For these data products, we can bootstrap early experimentation using business rules with the collected data later used to support model training and enhancement. Over time as this product collects direct feedback from the customer, the machine learning model can provide more relevant output.

Distinguishing the Data Product from the Science Model…

Let’s walk through a quick example of how this framework could work in practice. In this example, we are working for a company that is early in their analytics journey and we are tasked with using machine learning to reduce customer churn. The “end customer” of the final, first degree data product are customers that are likely to churn.

This product could be a system that automatically identifies customers with a high propensity to churn and send them a targeted promotional offer. Getting to this point requires not just science work but engineering work as well.

As a result, it will take time to realize value of the product which could increase the risk of losing executive support if there are any development delays. As we build the customer-level retention probability model that will power this first degree data product, we could also deliver a second degree data product. This second degree data product could be a ‘Churn Prevention Targeting Tool’ that could be used by marketing to identify customers that have high churn likelihood scores.

With this information, the marketing team could manually provide promotions to reduce churn risk. In breaking up delivery, the organization can realize value sooner as well as potentially experiment to determine how valid the churn predictions are. Lastly, a third degree data product is the output of the customer churn science model.

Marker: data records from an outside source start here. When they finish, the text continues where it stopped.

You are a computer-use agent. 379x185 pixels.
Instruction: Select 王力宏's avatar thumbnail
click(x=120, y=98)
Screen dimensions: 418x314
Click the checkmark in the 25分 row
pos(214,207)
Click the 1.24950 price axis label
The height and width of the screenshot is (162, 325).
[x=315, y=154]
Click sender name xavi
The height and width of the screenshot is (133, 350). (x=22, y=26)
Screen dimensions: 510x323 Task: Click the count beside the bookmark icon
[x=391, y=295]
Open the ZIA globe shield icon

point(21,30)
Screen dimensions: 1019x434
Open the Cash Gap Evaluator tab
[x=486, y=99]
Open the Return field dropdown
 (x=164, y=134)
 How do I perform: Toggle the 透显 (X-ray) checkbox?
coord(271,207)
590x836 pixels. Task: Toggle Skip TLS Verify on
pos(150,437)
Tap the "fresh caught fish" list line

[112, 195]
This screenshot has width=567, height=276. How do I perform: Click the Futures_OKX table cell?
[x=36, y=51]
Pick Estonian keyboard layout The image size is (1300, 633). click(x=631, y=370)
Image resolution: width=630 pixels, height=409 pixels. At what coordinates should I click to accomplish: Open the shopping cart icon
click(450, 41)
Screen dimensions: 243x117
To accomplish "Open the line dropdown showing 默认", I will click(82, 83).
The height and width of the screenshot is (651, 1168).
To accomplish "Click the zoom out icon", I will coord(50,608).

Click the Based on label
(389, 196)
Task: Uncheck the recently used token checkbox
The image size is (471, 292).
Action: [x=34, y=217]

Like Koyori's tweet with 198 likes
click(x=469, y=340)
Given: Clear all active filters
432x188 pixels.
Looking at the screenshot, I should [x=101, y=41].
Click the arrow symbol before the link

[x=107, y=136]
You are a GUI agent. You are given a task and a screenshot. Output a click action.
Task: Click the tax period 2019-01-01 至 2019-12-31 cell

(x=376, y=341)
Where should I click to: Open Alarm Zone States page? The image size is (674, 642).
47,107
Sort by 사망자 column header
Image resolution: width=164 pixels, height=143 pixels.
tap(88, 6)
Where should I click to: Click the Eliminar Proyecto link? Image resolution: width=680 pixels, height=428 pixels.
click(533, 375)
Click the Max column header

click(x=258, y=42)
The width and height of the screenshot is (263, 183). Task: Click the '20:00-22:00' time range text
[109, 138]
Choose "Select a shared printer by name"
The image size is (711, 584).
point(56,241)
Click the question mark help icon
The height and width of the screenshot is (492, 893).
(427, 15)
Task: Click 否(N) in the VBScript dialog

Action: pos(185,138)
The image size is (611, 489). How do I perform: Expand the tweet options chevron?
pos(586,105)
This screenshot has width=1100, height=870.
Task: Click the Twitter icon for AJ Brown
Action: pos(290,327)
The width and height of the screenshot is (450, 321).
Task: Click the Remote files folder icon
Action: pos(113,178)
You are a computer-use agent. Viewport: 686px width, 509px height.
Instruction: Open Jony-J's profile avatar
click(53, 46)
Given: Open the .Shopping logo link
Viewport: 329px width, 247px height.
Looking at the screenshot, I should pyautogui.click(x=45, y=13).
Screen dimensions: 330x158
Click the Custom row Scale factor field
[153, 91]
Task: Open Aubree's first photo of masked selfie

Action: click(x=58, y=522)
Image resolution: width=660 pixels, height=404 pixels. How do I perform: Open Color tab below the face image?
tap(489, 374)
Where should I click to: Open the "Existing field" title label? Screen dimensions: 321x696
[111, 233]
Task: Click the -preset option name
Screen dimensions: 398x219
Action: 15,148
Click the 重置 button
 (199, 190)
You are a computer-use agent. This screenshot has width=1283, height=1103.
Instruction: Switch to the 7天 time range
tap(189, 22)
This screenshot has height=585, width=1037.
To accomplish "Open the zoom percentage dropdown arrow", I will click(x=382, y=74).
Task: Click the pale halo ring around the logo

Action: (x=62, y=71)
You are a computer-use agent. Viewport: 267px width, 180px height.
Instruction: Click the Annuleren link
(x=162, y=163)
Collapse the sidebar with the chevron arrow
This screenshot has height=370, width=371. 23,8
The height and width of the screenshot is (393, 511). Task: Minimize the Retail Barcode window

This output can not only support our goal of reducing customer churn but could also serve as an input to other science models. For example, a customer churn or retention probability model can be an input to a customer lifetime value model.

Example Data Product Classification

So, to recap:

· First degree data products provide a science-based output directly to the customer for them to act on.

· Second degree data products provide a science-based output to the business for employees to act on that can then be provided to the customer.

· Third degree data products provide a science-based output to a second degree data product. A third degree data product could also provides insights, without recommendations, to analysts or scientists.

It can sometimes be a long journey to realize value from data products: both for the customer and the business. Photo from Pexels by Flo Maderebner

A final note is that we can extend this framework further to include one more data product type: “zero degree data products”. Zero degree data products use their science-based output to act on behalf of the customer. This is different than a first degree data product that requires the customer to still act for themselves.

Examples of zero degree data products could include self-driving cars, self-flying drones, or other autonomous machinery. There is a key technical difference between this type of data product and the other three mentioned. Zero degree data products are often constructed with deep learning. By comparison, we often build the other three categories of data products using machine learning algorithms.

In conclusion, when developing an AI strategy or building a ML project roadmap, it is easy to become hyper-aspirational. Organizations often envision first degree data products when discussing ML solutions. In reality, many data products need to start as third degree data products and incrementally become more sophisticated.

This customer-centric data framework isn’t a panacea to guarantee a quality science product but it can help us in product definition. It also helps us understand how to think in terms of agile development. In doing so, we can minimize scope creep while first providing value to internal business partners and following incremental delivery, to external customers.